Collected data

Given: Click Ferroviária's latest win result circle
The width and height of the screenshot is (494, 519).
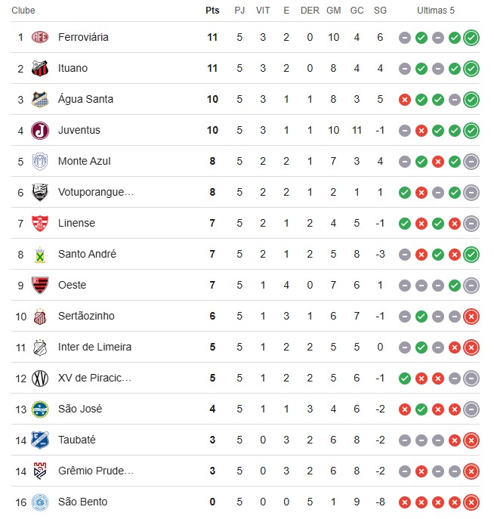Looking at the screenshot, I should pyautogui.click(x=471, y=37).
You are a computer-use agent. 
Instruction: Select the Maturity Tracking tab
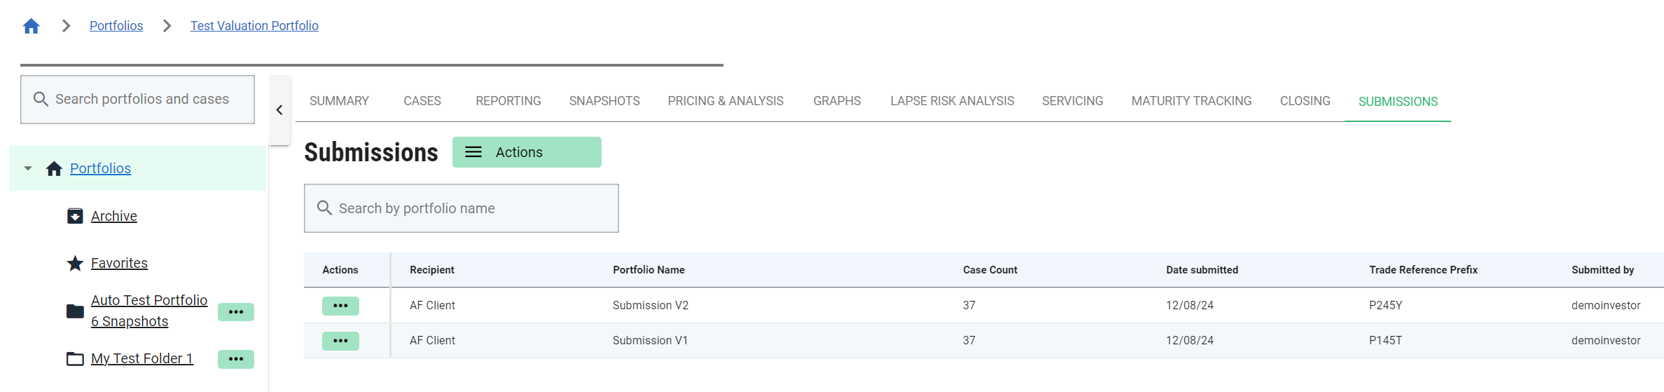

(TRY IT):
Repeat the data exactly as given. Keep every picture out of the copy.

(COMPLETED TASK):
Given: Click Ferroviária's latest win result circle
The width and height of the screenshot is (494, 519).
Looking at the screenshot, I should pyautogui.click(x=471, y=37).
You are a computer-use agent. 
Instruction: Select the Maturity Tracking tab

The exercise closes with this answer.